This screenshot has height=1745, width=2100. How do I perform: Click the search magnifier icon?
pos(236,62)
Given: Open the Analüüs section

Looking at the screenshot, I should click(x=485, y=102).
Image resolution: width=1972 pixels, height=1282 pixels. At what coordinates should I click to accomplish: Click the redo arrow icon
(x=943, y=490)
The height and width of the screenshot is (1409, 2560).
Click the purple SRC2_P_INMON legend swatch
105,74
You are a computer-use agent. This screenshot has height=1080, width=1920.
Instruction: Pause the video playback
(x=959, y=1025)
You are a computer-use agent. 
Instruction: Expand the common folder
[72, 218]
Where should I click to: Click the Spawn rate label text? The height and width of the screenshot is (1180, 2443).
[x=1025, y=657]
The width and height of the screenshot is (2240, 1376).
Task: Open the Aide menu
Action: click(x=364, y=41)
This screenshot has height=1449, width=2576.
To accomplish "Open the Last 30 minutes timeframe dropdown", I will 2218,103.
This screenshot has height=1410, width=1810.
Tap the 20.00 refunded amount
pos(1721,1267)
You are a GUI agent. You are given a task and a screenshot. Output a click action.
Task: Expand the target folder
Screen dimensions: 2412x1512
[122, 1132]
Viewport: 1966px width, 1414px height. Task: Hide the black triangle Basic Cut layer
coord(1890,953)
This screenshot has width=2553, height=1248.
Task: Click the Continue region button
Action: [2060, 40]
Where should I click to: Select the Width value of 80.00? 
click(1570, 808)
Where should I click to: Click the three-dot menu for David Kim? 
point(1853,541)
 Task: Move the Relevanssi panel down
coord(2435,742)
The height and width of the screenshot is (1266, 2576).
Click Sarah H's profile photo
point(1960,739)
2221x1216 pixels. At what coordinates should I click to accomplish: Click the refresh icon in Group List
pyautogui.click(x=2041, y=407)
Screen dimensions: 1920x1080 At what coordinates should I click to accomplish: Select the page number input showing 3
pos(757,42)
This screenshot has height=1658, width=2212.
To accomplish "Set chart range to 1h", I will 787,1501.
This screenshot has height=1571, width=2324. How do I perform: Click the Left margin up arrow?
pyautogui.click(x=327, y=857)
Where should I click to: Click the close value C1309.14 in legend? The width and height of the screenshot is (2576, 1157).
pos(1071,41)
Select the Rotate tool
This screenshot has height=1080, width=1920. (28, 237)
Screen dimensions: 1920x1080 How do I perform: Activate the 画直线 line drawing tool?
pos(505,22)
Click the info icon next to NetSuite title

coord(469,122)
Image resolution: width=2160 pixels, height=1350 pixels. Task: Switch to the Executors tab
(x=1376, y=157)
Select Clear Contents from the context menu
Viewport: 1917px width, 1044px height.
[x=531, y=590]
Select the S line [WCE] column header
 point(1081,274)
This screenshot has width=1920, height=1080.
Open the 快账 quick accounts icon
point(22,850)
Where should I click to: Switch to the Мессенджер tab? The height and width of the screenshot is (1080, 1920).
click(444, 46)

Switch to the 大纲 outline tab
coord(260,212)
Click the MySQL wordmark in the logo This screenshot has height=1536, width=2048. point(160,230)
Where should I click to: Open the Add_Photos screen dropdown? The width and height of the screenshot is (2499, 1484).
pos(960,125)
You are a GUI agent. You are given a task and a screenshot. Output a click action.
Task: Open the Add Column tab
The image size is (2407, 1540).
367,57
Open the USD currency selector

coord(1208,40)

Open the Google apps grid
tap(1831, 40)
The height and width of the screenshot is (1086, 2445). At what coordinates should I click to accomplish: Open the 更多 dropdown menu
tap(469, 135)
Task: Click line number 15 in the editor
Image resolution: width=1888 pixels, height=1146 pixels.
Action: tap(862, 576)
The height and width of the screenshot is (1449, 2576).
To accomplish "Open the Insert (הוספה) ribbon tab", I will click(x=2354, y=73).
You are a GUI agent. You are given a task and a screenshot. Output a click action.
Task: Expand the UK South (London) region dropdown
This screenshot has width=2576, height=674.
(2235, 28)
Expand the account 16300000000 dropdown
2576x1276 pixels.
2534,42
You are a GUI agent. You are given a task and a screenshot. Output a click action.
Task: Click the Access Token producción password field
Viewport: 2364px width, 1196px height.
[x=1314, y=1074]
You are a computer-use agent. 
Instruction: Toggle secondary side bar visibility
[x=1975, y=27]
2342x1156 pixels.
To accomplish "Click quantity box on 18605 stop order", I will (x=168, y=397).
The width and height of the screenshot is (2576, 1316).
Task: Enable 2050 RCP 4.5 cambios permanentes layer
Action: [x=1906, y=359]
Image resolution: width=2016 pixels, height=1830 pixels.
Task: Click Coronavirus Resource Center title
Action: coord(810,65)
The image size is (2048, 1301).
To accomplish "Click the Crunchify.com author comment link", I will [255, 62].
○ ○ ○ ○
• [Work to complete]: Could you print the lines of the records above from the one containing "2342x1156 pixels." through the last, exactly and with no additions?

• [Output of the exercise]:
2342x1156 pixels.
To accomplish "Click quantity box on 18605 stop order", I will (x=168, y=397).
The width and height of the screenshot is (2576, 1316).
Task: Enable 2050 RCP 4.5 cambios permanentes layer
Action: [x=1906, y=359]
Image resolution: width=2016 pixels, height=1830 pixels.
Task: Click Coronavirus Resource Center title
Action: coord(810,65)
The image size is (2048, 1301).
To accomplish "Click the Crunchify.com author comment link", I will [255, 62].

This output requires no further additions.